§ PROBLEM
Set down the lines of the items below without any change, starting with the line that contains "You are a computer-use agent. Viewport: 625px" and ending with the line that contains "click(x=119, y=34)", both included. Write only those lines.

§ RECORDS
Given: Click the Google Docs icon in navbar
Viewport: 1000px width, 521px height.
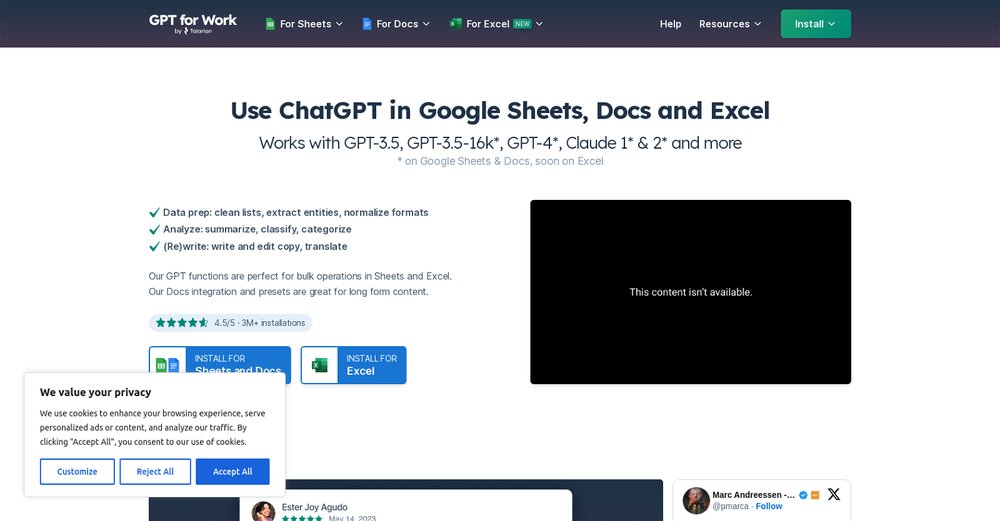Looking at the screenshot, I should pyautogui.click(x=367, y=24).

--

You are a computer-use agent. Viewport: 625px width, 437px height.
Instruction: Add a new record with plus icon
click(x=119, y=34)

==

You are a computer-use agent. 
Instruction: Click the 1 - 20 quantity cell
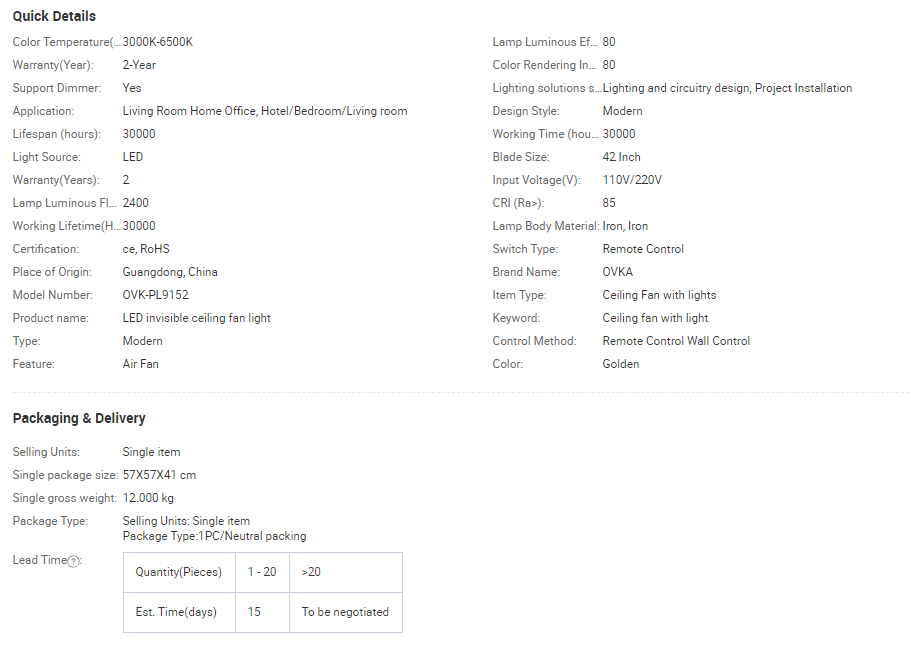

§ THE OUTPUT
You are a computer-use agent. Viewport: 625px width, 437px height.
Instruction: Add a new record with plus icon
click(x=119, y=34)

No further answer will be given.